Unlimited Hospital Access

If you have had an employer coverage plan in the past you know that you cannot just check into any hospital. Instead you have to visit a select network of hospitals that accept your employer’s healthcare plan. However this is not the case with Medigap. You can visit any hospital so long as you hold a valid policy. Even if individuals move from one state to another you, no matter where they purchased their Medicare supplemental plans, they can still use them to access health care. This translates to fewer hospital expenses if you find the need for an extended hospital stay.

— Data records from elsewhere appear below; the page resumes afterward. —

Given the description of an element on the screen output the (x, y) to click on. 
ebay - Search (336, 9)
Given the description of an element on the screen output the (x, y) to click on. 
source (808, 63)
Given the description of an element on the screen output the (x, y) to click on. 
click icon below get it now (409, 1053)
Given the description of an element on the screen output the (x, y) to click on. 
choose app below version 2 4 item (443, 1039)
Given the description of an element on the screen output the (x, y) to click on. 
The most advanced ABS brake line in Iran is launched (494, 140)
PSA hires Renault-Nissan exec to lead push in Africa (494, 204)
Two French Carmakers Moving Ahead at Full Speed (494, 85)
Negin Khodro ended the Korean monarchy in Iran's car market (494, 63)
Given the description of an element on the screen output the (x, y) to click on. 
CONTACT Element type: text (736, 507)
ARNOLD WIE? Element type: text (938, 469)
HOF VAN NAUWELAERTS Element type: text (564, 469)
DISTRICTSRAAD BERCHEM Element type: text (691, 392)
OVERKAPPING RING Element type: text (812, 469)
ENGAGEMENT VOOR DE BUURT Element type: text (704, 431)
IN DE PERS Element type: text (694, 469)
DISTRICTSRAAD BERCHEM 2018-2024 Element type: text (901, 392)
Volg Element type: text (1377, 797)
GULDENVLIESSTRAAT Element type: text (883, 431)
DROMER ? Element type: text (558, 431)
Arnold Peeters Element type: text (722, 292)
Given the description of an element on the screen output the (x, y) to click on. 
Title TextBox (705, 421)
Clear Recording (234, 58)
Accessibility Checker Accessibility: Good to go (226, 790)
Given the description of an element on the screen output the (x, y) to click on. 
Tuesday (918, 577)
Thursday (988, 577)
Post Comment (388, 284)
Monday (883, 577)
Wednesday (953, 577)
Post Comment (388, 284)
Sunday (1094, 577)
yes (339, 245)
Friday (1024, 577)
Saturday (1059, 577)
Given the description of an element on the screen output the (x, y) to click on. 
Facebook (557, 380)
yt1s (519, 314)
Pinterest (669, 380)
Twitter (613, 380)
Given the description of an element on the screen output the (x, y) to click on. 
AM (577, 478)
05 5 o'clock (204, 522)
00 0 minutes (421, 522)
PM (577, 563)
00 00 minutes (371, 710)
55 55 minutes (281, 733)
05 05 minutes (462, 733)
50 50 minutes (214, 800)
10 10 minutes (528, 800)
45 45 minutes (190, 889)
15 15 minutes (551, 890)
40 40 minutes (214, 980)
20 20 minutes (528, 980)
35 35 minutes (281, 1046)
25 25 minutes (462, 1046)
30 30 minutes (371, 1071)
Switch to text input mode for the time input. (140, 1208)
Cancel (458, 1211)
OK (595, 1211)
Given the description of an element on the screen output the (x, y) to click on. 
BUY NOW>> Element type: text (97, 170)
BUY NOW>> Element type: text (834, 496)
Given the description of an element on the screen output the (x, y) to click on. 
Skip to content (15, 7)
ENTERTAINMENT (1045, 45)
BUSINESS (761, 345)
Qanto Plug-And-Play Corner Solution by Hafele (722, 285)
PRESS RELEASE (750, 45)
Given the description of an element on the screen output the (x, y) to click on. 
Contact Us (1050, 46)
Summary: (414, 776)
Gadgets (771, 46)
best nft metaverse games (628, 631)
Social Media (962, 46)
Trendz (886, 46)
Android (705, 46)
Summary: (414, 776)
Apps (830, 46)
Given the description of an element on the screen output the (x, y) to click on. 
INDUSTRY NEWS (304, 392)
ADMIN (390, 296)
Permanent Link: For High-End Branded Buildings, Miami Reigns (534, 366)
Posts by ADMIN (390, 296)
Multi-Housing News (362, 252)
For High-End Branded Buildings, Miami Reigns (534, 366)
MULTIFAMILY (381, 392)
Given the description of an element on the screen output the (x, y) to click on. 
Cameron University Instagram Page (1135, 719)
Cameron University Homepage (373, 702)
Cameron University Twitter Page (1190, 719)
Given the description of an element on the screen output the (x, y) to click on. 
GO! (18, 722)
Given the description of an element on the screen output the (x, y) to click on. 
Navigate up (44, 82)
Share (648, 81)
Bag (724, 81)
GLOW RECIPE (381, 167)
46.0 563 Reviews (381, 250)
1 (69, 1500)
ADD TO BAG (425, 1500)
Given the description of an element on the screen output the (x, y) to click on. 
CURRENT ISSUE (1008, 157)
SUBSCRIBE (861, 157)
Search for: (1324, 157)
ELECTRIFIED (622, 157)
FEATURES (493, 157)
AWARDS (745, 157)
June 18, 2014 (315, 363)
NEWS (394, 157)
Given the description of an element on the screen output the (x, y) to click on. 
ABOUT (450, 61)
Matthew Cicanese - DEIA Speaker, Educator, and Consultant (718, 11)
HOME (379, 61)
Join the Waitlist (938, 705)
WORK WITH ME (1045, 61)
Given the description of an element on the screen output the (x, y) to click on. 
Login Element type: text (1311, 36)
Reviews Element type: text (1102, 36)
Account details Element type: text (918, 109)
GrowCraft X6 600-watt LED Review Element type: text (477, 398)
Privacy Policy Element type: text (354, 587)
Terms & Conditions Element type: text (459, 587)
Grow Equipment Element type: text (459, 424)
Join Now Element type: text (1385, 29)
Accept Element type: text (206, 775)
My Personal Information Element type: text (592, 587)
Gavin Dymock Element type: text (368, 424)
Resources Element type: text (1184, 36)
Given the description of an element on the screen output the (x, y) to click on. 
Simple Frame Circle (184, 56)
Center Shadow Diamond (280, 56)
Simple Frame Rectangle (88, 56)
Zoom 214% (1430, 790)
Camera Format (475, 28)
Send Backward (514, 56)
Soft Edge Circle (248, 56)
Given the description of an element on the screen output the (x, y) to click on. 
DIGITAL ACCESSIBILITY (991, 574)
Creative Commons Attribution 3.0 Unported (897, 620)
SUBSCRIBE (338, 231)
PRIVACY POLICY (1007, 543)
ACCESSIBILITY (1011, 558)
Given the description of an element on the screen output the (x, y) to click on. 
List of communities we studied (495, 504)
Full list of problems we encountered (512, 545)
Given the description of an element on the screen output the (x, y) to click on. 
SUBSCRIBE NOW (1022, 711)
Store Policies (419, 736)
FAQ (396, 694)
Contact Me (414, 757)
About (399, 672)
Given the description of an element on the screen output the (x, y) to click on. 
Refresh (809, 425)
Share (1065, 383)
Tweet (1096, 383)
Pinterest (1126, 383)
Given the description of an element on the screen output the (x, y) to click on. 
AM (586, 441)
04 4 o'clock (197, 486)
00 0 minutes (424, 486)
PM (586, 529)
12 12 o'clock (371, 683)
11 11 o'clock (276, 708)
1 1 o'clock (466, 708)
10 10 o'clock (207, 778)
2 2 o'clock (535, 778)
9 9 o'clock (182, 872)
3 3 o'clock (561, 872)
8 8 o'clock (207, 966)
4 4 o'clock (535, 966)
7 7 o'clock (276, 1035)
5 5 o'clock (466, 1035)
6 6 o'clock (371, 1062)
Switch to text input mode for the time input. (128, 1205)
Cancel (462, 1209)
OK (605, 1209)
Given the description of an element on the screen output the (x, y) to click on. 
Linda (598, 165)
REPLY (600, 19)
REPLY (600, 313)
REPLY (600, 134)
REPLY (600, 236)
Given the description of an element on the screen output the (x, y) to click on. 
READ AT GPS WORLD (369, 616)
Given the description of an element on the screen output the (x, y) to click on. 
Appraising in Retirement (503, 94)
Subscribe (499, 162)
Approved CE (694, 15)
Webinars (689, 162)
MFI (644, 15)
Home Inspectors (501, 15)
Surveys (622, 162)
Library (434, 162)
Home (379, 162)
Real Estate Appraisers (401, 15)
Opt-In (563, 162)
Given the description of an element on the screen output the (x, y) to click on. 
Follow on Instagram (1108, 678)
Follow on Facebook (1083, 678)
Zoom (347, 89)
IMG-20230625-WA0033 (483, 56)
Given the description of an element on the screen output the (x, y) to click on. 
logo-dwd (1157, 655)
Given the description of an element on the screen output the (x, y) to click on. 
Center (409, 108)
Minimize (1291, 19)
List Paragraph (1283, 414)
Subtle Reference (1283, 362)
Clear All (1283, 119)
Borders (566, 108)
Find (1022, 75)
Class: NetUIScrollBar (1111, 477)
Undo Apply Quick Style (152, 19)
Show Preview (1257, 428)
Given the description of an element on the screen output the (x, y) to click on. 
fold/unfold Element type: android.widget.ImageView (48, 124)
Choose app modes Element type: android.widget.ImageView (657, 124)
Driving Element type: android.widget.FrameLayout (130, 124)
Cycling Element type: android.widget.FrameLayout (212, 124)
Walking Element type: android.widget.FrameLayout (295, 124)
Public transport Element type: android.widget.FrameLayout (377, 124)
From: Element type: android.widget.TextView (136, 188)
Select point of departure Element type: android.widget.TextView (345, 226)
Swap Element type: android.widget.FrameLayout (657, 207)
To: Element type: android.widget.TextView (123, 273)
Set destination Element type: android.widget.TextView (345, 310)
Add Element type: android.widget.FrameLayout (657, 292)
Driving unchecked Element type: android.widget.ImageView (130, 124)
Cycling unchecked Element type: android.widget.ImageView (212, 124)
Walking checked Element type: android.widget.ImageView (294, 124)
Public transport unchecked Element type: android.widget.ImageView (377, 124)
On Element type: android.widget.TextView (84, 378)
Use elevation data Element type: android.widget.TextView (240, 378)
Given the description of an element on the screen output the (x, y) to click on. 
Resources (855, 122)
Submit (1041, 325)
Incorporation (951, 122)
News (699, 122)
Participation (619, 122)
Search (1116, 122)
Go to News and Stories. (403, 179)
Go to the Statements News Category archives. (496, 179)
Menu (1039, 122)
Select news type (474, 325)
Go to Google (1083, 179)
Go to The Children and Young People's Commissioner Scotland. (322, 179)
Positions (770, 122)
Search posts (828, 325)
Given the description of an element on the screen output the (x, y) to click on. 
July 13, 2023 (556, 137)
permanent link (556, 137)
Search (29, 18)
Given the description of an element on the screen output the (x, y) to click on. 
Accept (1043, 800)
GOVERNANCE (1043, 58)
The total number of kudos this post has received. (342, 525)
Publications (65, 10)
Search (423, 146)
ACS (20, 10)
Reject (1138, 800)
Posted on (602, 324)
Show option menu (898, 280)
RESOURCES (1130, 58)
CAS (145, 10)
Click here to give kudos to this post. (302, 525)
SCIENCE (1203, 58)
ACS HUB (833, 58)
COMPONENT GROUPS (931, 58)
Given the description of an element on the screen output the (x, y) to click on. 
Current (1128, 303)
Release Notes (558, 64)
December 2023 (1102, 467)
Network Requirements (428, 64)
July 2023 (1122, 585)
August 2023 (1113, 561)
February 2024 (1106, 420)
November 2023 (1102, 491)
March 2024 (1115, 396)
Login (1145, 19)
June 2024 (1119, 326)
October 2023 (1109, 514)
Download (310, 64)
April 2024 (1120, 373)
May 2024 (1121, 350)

Health insurance plays a big role in ensuring that you can settle hospital bills. While the original Medicare does cover most of the medical costs some are not covered. These expenses can easily run into thousands of dollars. If you do not have enough savings to pay these bills access to healthcare can become a pipe dream. According to the National Institute for Health Care Management (NIHCM) people over the age of 65 account for almost half of all healthcare spending. This is where Medicare Supplemental insurance comes in handy. Medigap plans A-N are standard meaning policyholders get the same benefits regardless of state. With Medigap you can access healthcare at any hospital. However Medicare supplemental insurance does not cover prescription medications. Apart from this out-of-pocket expense most other healthcare costs are covered.